In het begin was ik heel bang dat er niet meer over Jasmijn zou worden gepraat, dat mensen haar zouden vergeten. Niets is minder waar. Haar plekje wordt druk bezocht en staat altijd vol met mooie tekeningen, bloemen, knuffels en andere cadeautjes. Op school is een bankje geplaatst met een herdenkingsbordje. Dat is voor ons heel waardevol.

We blijven haar verjaardag "vieren". We eten taartjes en sturen altijd mooie ballonnen naar de hemel. Voor ons is en blijft dat een mooie en bijzondere dag. De wereld werd toch een stuk mooier op 28 september 1998. Maar het had zo anders moeten zijn...

Jasmijns naam wordt vaak genoemd.

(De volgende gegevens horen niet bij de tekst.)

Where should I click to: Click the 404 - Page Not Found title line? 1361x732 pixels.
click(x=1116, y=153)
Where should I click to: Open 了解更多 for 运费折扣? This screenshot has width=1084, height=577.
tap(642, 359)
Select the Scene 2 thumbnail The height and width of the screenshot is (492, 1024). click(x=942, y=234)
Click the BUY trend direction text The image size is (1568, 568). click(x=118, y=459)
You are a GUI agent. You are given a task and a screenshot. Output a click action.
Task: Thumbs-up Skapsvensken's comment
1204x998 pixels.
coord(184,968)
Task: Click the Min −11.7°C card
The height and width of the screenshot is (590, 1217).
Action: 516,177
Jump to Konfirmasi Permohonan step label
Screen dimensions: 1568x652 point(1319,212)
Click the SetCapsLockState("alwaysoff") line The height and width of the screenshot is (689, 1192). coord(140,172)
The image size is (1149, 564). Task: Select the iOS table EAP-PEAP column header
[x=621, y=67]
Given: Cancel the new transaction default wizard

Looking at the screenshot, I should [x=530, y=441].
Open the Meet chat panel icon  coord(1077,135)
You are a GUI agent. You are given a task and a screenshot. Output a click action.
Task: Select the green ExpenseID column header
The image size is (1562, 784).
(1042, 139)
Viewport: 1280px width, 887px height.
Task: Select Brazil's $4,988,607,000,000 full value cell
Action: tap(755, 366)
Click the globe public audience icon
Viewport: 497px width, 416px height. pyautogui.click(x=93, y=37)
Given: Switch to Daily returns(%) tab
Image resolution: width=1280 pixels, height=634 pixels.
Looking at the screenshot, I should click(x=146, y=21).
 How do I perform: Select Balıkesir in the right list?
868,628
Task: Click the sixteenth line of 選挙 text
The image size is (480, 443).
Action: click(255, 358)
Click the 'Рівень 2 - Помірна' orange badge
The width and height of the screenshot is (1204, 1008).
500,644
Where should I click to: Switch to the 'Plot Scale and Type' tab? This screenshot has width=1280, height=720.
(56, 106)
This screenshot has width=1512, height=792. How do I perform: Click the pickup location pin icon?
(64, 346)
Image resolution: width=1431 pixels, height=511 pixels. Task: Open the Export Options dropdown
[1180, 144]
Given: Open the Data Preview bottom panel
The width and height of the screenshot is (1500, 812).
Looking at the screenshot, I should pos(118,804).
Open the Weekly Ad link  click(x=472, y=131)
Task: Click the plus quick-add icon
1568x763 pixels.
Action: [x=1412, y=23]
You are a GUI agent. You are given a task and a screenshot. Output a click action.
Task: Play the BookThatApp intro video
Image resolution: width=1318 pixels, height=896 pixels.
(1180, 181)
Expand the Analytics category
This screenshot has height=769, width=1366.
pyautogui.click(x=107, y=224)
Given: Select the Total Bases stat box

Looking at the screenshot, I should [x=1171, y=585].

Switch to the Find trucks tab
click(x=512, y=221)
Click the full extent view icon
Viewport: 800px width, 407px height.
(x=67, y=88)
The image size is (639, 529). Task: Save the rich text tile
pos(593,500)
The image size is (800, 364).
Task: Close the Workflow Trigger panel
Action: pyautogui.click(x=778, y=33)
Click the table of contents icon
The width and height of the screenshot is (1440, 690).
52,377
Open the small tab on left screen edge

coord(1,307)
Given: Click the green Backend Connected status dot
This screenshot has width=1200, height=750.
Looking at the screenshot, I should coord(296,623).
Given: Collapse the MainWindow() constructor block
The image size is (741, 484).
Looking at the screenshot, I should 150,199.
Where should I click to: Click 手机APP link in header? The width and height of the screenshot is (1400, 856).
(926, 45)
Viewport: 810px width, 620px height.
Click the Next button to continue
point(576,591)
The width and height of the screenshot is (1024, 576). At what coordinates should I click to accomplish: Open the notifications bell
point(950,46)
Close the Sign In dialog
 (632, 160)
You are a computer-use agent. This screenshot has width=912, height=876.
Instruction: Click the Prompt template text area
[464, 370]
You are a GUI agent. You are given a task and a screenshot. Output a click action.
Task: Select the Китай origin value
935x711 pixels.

Dat is voor ons ook de enige manier om er mee verder te leven. Het doet pijn als mensen doen alsof ze er nooit geweest is. Want ons meisje heeft in haar veel te korte bestaan een indruk voor het leven achtergelaten. We zijn enorm trots op haar en zo ontzettend dankbaar voor alles wat ze ons gegeven heeft. Ze is en blijft onze oudste dochter, een bijzonder meisje...

Jasmijns kroontje

Herdenkingsbordje

Sinds 7 mei 2004 schijnt de zon weer een stuk feller in ons gezin. Ons derde kindje, een zoon werd geboren; Thijs! Intens geluk. Thijs is een heerlijk, vrolijk en ondernemend mannetje. Hij is echt om op te eten, heeft veel weg van Jasmijn, heeft bruine ogen en is net zo'n vrolijke grappenmaker als zijn twee grote zussen.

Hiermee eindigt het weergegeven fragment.